Keponakanku bertanya lagi, "Lha, Allah itu seperti apa?"
"Allah itu tidak bisa di seperti-kan, tidak ada yang mirip atau hampir sama seperti apapun", jawabku.
Allah, itu Maha Esa. Tidak ada satupun didunia ini yang mirip dengannya baik sifat, wujud, atau apapun. Namun Allah itu ada.
Wujud Allah tidak seperti Roh atau Ruh yang suci, karena pada dasarnya manusia terdiri dari Roh dan Jasad. Allah itu bukan zat, karena zat itu materi atau material seperti padat, gas, atau cairan, tidak-tidak seperti itu. Umat Islam lebih mendekatkan penyebutan wujud Allah dengan Dzat bukan zat. Allah tidak juga seperti Malaikat, atau Jin yang mata telanjang kita tidak bisa juga melihatnya. Jadi, kalau Allah disamakan dengan sekedar wujud yang disamakan mirip manusia, mungkin adalah pemikiran yang masih kekanak-kanakan mirip keponakanku itu. Pikiran kita tidak bisa menjangkau kesana. Ada keterbatasan pemikiran kita, sama seperti keterbatasan kita memikirkan salah satu ilmu-Nya di Matematika seperti 1:3, apa ada yang bisa membaginya dengan adil? Tentu tidak bisa, Komputer saja buatan tercanggih manusia ada keterbatasan menghitung ciptaannya tersebut, dia pasti menganggap dengan 0,3333333 dst. Bahkan, akan nyerah dengan dibatasi dan sepakat diambil 0,34 saja sudah benar. Dihitung 2 angka dibelakang koma sudah benar. Padahal, dalam ilmu pressisi pembulatan dalam proses tertentu menyebabkan offset, toleransi dari kondisi ideal atau kondisi sebenarnya. Allah Maha Kuasa, bisa menghitung seperti itu. Jadi jangan sampai me-manusia-kan Tuhan, membuat wujud Manusia untuk disembah seperti Tuhan.
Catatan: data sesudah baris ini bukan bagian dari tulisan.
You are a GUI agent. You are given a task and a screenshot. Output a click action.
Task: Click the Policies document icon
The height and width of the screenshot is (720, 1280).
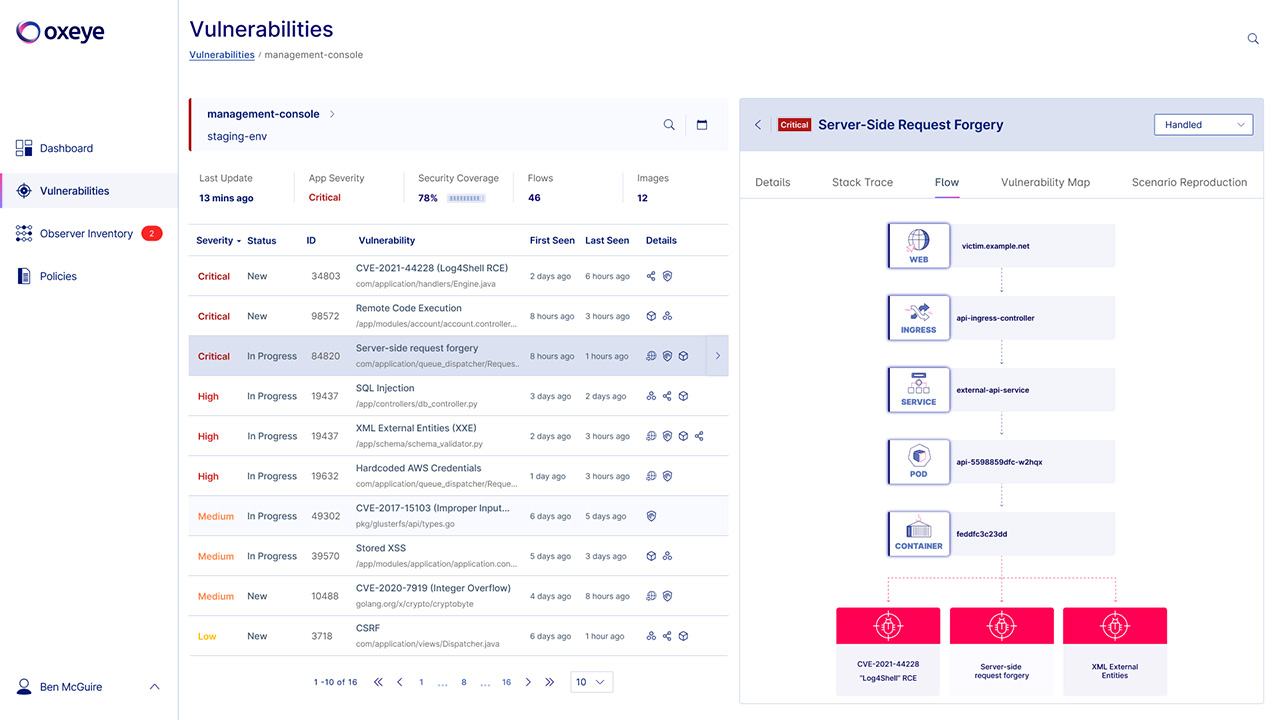24,276
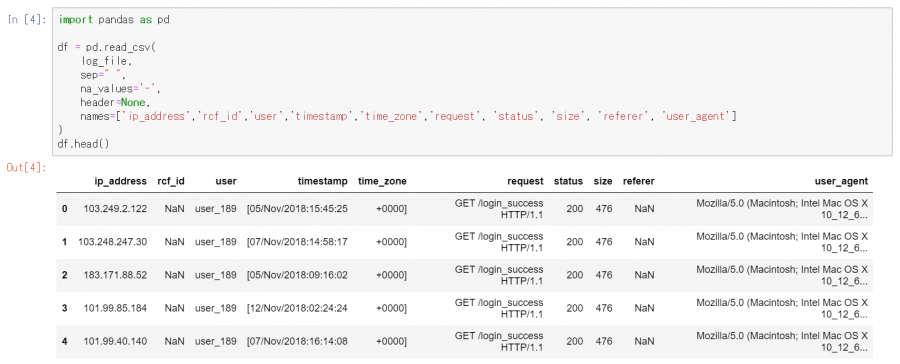Select the Out[4] output prompt label
Image resolution: width=900 pixels, height=364 pixels.
coord(26,168)
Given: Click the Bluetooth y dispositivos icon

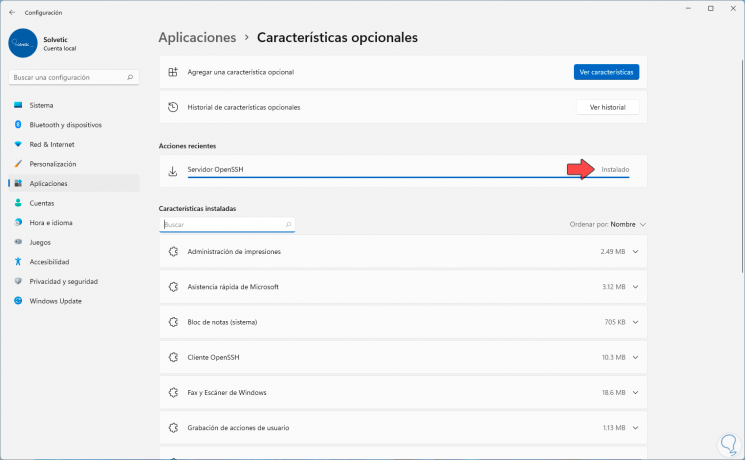Looking at the screenshot, I should tap(17, 125).
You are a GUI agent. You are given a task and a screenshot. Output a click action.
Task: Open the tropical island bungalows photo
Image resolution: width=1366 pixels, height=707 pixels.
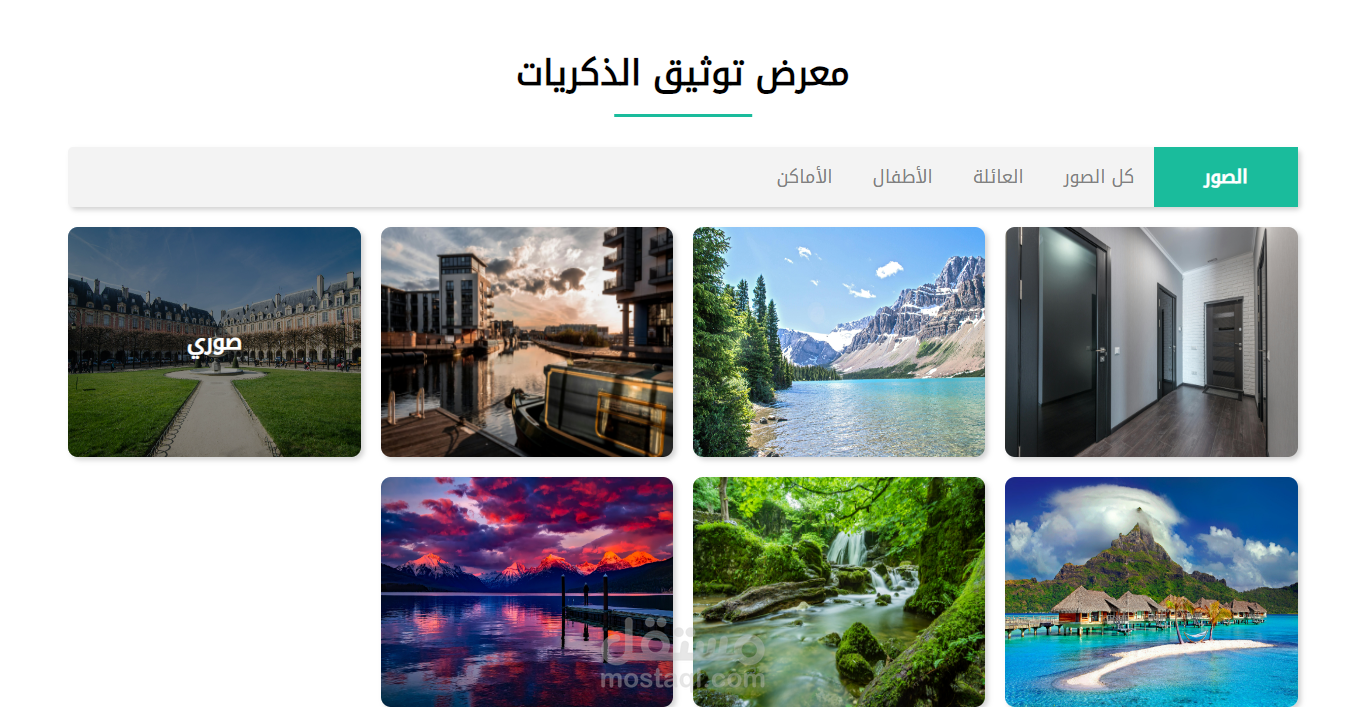click(x=1151, y=592)
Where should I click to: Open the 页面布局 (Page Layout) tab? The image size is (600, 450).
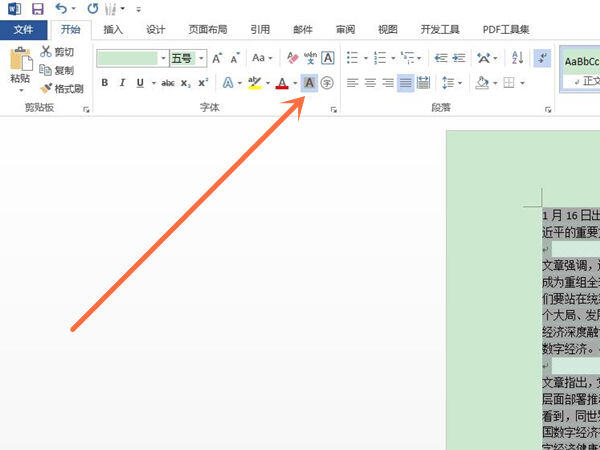208,30
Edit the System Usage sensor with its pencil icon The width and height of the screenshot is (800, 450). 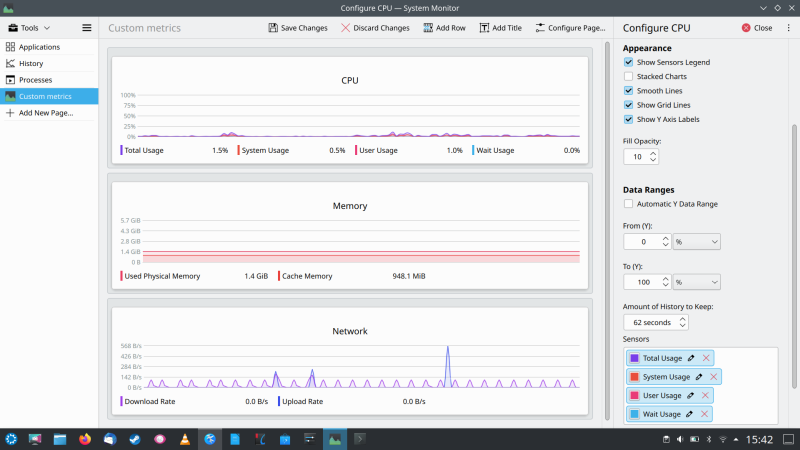click(x=699, y=377)
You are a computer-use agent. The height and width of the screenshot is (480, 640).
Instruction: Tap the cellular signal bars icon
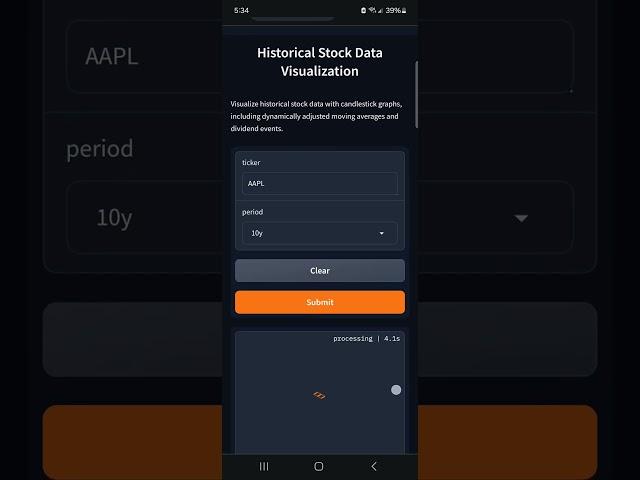(381, 10)
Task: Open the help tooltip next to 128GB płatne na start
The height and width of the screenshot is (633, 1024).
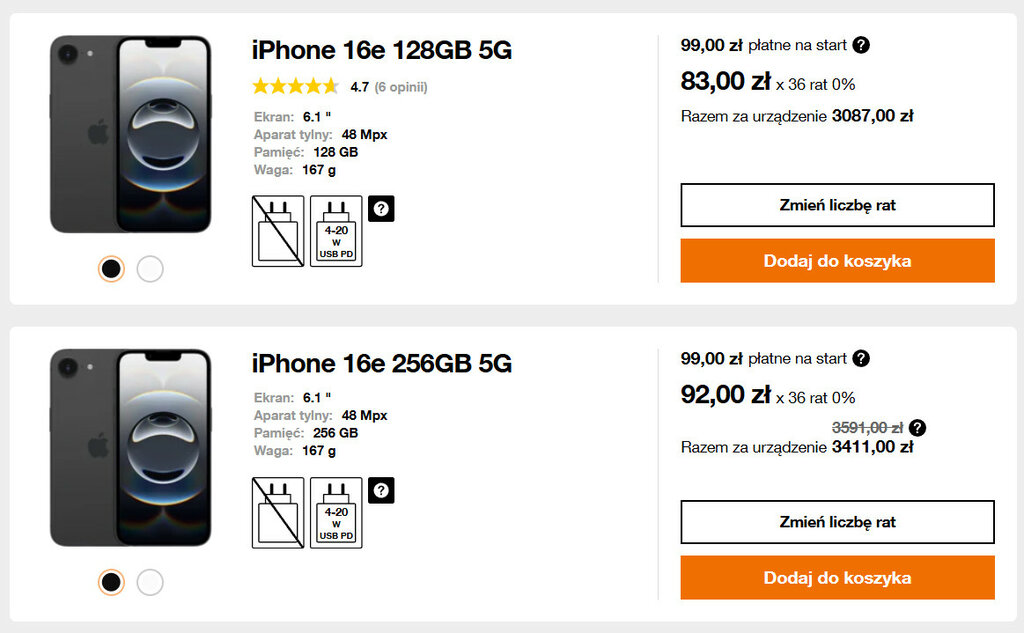Action: 861,45
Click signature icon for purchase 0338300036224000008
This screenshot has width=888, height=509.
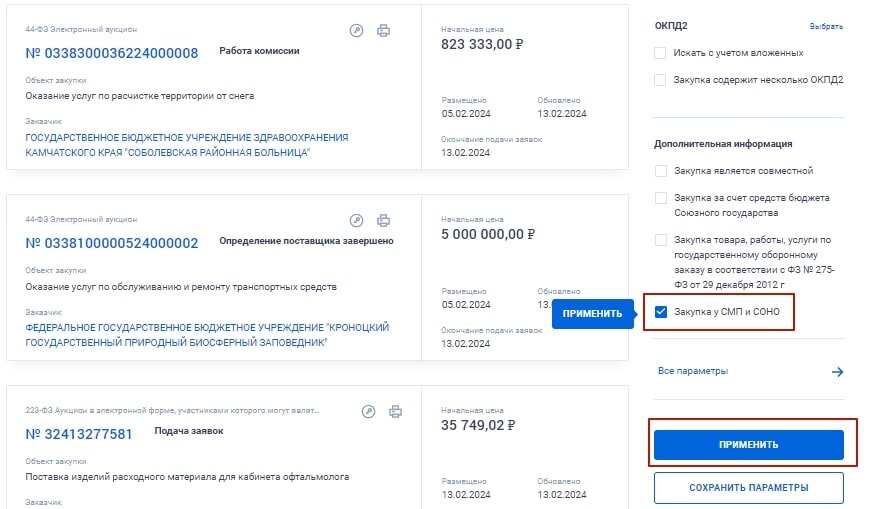tap(356, 31)
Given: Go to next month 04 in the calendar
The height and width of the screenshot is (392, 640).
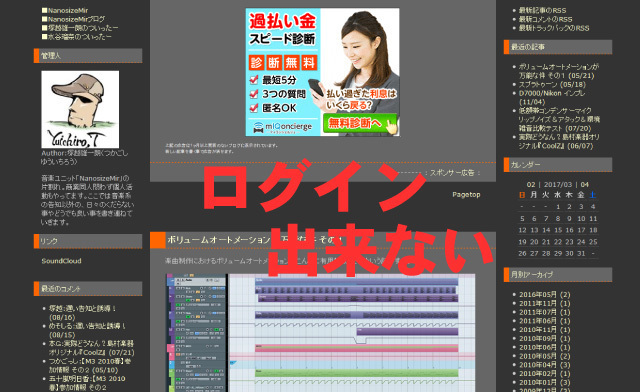Looking at the screenshot, I should pyautogui.click(x=585, y=185).
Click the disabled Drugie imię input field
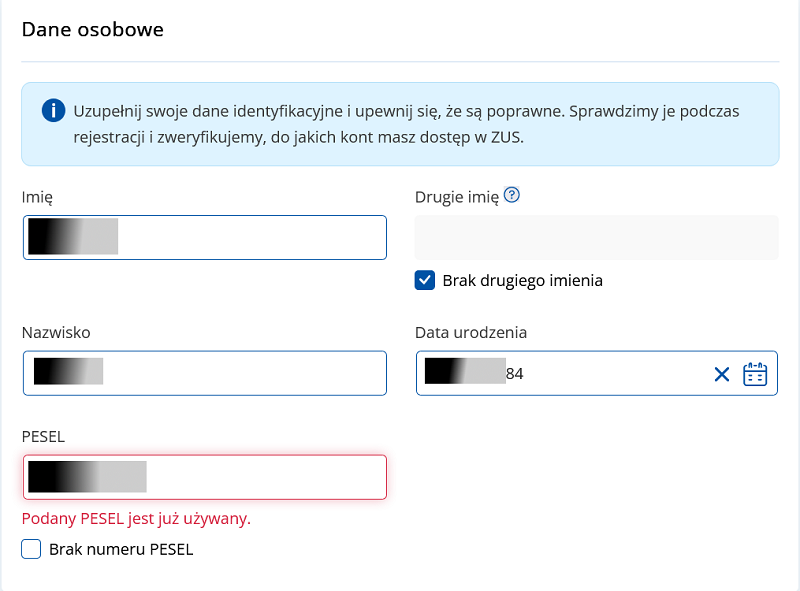This screenshot has height=591, width=800. (596, 237)
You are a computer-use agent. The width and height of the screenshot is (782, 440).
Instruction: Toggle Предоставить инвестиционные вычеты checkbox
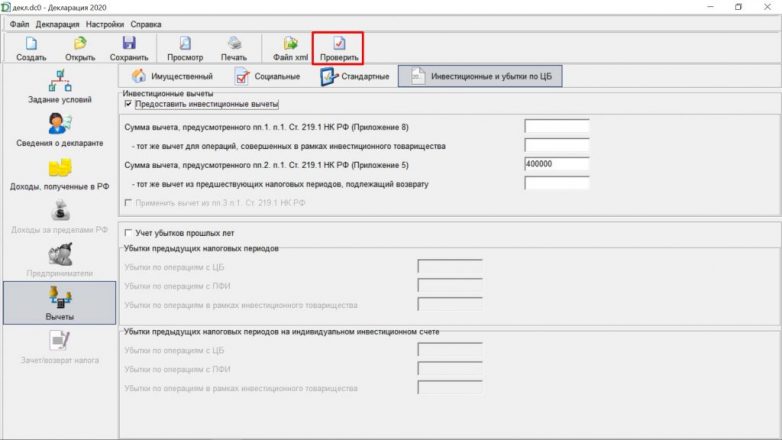128,104
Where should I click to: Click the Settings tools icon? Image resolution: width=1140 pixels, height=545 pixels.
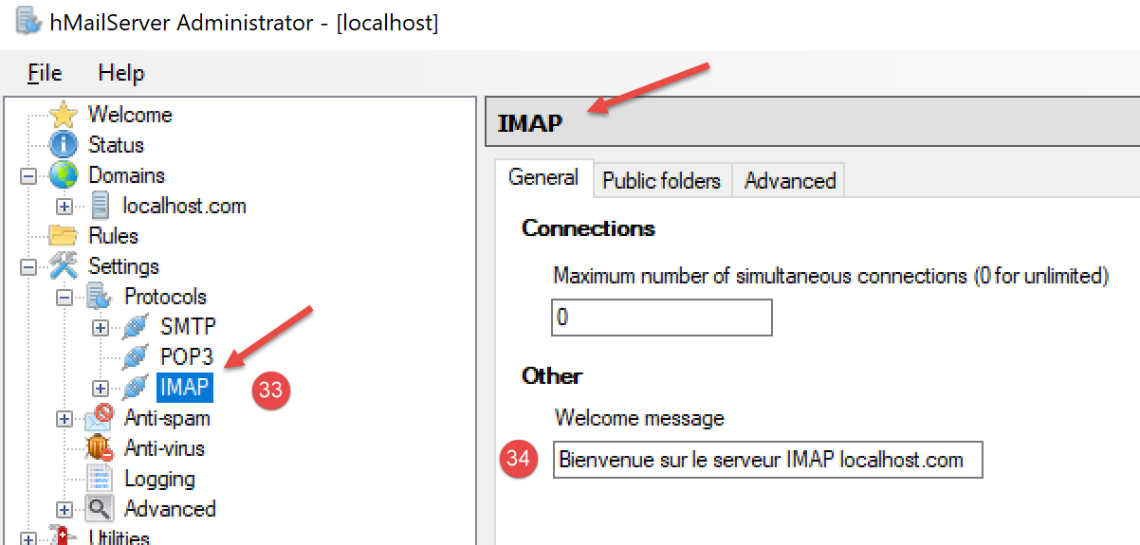coord(63,267)
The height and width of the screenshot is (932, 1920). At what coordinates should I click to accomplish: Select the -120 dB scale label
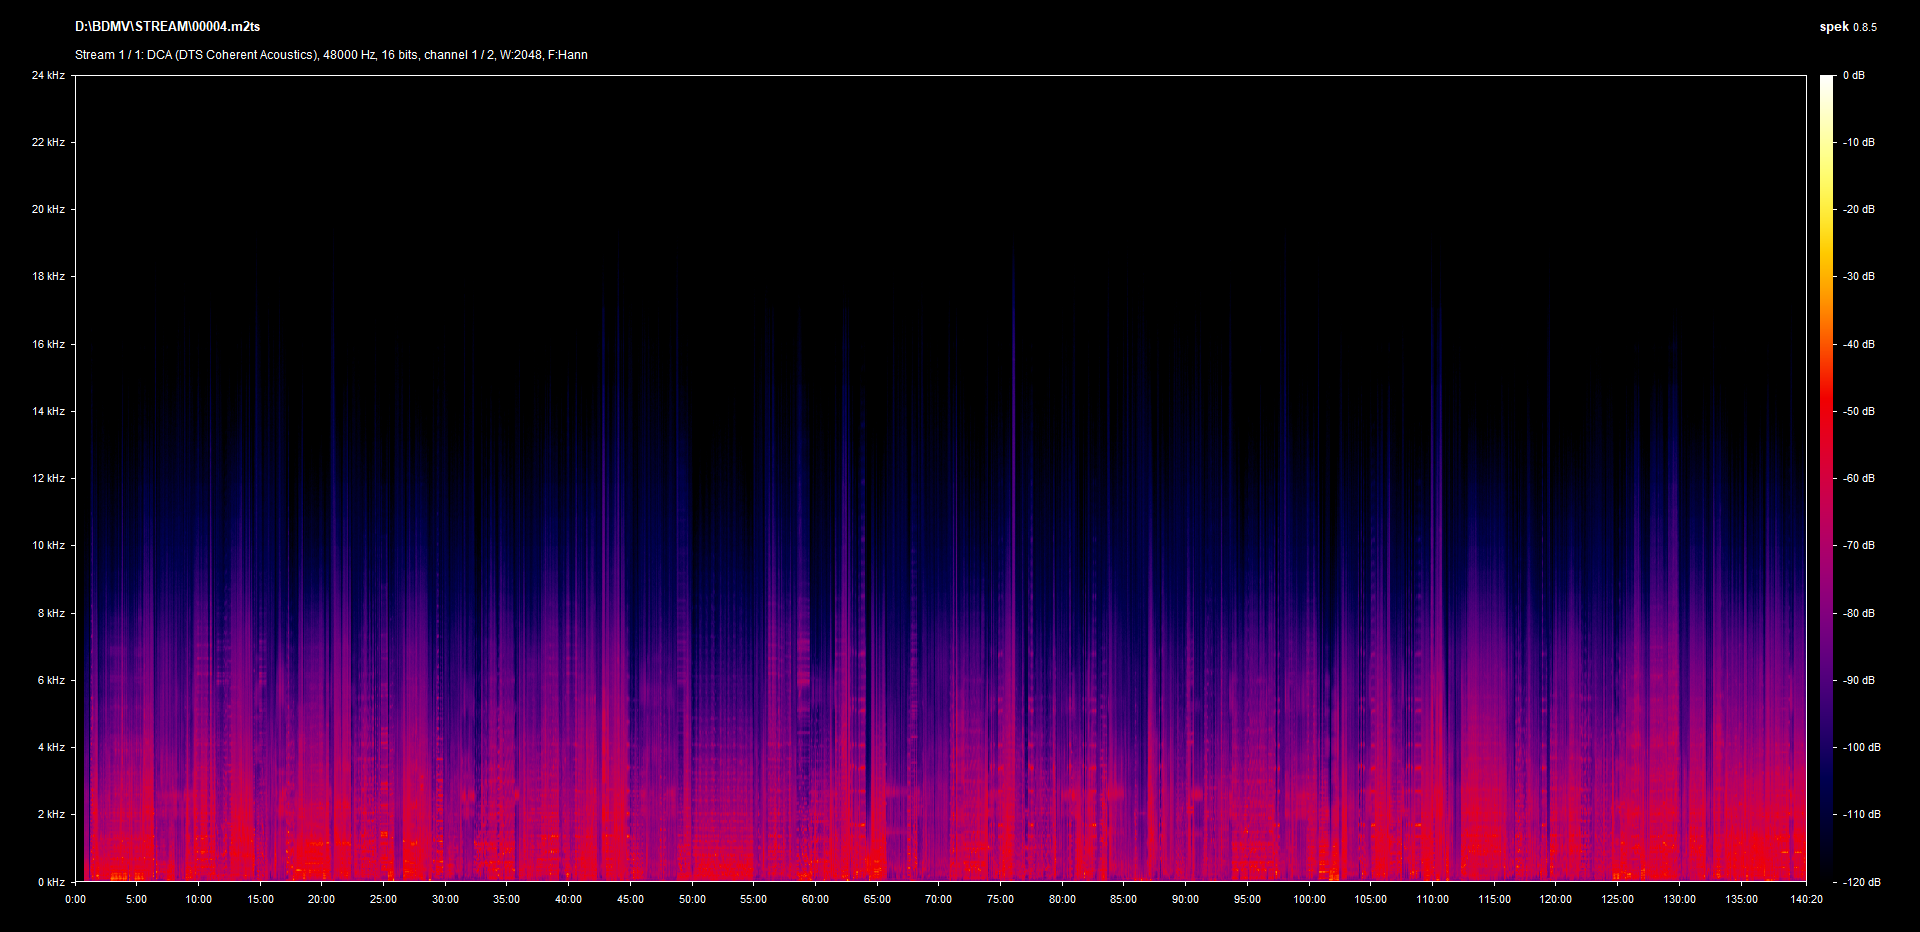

Allah tidak akan menjelma menjadi sesuatu atau sosok untuk sesuatu hal misalnya menyebarkan ajaran-Nya atau 'hanya' untuk menebus dosa umat-Nya. Menyebarkan ajaran-Nya adalah 'hanya' Tugas Nabi. Menebus dosa manusia? Masak sampai sekonyol itu? Dosa khan penilaian buruk Tuhan pada perbuatan buruk manusia, Penilaian baiknya disebut Amal. Jadi kalau nilainya dihapus khan selesai dengan sendirinya, hak prerogratif Dia. Tidak perlu mengikuti protokoler, tidak harus menjelma, tidak harus Dia disiksa, baru dosa dihapus. Tidak seperti itu. Dia tidak tergantung pada Aturan, protokoler, Hukum, atau apapun juga. Sesuka-suka Dia, semau-mau Dia. Karena, dia adalah sumber segalanya. Hukum yang ada adalah hukum-Nya.
Dia tidak terikat waktu, karena waktu adalah ciptaan-Nya. Dia diluar lingkaran Waktu. Ada pendapat waktu atau masa adalah ciptaan-Nya yang pertama. Dia bisa masuk ke Masa apapun juga. Mungkin kalau sebagai gambaran sederhana yang masih dalam jangkauan kita adalah ketika kita memutar film di-VCD atau DVD. Kita bisa langsung lihat dari detik, menit sesuka kita. Karena kita tidak ikut dalam adegan tersebut. Atau sebagai gambaran kita main game The Sims, mungkin seperti itu pendekatannya. Dia tidak tergantung waktu, malah waktu yang bergantung pada-Nya.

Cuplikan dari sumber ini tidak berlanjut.